Prompt hooks for judgment calls. "Does this file look like it contains secrets?" "Is this commit message descriptive enough?" The LLM evaluates and returns yes/no. Cannot run async.

Agent hooks for complex verification. The hook spawns a subagent with access to Read, Grep, and Glob tools. It can inspect files, check patterns, and make informed decisions. Heavier than prompt hooks, but more capable.

My ratio: 90% command hooks, 8% prompt hooks, 2% agent hooks. Determinism beats intelligence for most operational patterns.

What Hooks Can't Do

Honest limitations:

• PostToolUse hooks can't undo actions. The tool already ran. You can react, but you can't reverse.
• Async hooks can't block. By design. The action already proceeded.
• Stop hooks fire on every response. Not just task completion. Your test suite will run on casual replies too unless you add logic to detect task context.
• No deduplication. If Claude writes 10 files rapidly, your PostToolUse hook fires 10 times. Plan for concurrency.
• SubagentStop prompt hooks are bugged. They send feedback but don't prevent termination (GitHub issue #20221).

Security: The Honest Version

Hooks run arbitrary shell commands with your full user permissions.
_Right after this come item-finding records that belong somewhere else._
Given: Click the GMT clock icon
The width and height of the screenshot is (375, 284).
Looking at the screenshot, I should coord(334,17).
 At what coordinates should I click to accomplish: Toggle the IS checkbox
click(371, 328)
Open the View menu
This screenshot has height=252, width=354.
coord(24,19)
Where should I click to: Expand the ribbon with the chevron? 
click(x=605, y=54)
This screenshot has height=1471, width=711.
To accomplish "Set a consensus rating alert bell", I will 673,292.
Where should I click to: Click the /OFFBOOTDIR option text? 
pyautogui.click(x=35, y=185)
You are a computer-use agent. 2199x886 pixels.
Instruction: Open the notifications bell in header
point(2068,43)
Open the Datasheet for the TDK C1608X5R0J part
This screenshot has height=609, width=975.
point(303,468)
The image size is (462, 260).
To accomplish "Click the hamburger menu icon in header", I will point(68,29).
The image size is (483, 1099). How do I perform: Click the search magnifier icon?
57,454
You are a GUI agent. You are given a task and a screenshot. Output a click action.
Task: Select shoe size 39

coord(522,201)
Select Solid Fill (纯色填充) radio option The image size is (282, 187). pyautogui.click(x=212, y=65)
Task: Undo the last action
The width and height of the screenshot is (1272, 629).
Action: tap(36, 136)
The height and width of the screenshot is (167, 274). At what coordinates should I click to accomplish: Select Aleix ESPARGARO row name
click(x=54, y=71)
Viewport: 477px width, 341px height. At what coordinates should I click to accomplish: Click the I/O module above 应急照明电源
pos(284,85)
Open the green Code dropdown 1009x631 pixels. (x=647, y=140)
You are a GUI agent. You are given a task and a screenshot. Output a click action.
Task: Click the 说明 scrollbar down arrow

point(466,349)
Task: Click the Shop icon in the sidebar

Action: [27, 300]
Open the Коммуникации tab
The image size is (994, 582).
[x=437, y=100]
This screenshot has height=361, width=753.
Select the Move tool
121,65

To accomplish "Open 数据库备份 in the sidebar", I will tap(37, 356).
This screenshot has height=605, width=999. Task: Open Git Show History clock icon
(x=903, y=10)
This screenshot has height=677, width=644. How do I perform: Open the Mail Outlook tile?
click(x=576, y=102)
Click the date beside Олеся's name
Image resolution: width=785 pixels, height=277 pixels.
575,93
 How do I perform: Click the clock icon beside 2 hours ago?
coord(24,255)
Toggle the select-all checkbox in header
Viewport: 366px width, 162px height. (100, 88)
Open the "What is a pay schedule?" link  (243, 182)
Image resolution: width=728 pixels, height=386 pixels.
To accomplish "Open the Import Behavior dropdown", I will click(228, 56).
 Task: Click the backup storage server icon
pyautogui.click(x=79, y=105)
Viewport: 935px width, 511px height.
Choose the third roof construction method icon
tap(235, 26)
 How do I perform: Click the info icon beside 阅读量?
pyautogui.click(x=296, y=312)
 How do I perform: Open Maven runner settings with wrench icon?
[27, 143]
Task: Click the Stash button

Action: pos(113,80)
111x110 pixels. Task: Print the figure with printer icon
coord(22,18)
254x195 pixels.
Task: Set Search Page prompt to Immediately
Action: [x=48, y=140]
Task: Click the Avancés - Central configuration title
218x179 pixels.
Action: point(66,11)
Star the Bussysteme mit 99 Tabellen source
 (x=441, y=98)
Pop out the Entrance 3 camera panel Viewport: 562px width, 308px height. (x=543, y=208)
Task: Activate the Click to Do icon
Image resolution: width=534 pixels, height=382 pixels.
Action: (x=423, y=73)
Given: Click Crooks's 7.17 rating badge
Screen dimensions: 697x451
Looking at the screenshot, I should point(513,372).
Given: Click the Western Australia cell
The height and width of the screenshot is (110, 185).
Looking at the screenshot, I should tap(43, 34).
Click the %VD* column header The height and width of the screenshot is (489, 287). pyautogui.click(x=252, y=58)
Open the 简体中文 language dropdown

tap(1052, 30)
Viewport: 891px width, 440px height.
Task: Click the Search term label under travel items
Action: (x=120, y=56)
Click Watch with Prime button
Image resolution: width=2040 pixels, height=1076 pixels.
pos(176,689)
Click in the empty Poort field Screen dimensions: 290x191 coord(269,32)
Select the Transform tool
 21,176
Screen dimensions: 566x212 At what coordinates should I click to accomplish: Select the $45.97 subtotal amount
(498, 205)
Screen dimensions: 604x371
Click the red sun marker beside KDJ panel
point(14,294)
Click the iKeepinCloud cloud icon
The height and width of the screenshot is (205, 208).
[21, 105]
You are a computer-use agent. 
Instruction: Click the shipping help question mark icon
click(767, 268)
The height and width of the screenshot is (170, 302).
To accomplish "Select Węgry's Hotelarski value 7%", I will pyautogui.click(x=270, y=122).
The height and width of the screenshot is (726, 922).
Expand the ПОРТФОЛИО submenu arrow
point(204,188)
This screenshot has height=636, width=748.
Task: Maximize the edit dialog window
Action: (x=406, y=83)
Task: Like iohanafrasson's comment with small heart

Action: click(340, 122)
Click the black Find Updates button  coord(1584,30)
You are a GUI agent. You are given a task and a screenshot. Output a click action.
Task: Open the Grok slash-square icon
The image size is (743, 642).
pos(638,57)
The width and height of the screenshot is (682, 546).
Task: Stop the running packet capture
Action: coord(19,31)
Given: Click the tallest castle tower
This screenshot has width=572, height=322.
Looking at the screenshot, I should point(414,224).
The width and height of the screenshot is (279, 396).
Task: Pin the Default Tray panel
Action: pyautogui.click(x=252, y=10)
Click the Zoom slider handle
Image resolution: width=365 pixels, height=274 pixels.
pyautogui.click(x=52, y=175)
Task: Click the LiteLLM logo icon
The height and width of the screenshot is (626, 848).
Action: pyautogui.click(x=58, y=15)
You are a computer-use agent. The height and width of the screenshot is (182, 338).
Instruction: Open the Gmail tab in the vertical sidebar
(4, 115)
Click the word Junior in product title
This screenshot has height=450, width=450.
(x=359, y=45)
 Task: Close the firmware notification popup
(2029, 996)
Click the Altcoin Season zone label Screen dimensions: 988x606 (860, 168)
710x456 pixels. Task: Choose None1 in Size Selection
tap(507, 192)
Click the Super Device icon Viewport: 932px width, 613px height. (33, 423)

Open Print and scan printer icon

There is no sandbox.

One safety mechanism exists: if someone modifies your hooks settings file directly (not through Claude Code's /hooks menu), the changes don't take effect immediately. You have to review them. This prevents a compromised tool from injecting malicious hooks mid-session.

Best practices: validate and sanitize all inputs from stdin, quote every shell variable, use absolute paths, block path traversal attempts, and skip operations on sensitive files (.env, credentials).

The Verdict

Hooks are the most underrated feature in Claude Code. They solve the fundamental reliability problem of AI-assisted development: the gap between "Claude usually does X" and "X always happens."

The new additions — async hooks for non-blocking operations, setup hooks for team onboarding, and skill-scoped hooks for portable governance — turn this from a convenience feature into a production infrastructure tool.

Start with Pattern 1 (auto-format) and Pattern 2 (block dangerous commands). Add the rest as your workflow demands. The configuration is JSON in a settings file. No dependencies. No build step. Just deterministic control over probabilistic AI.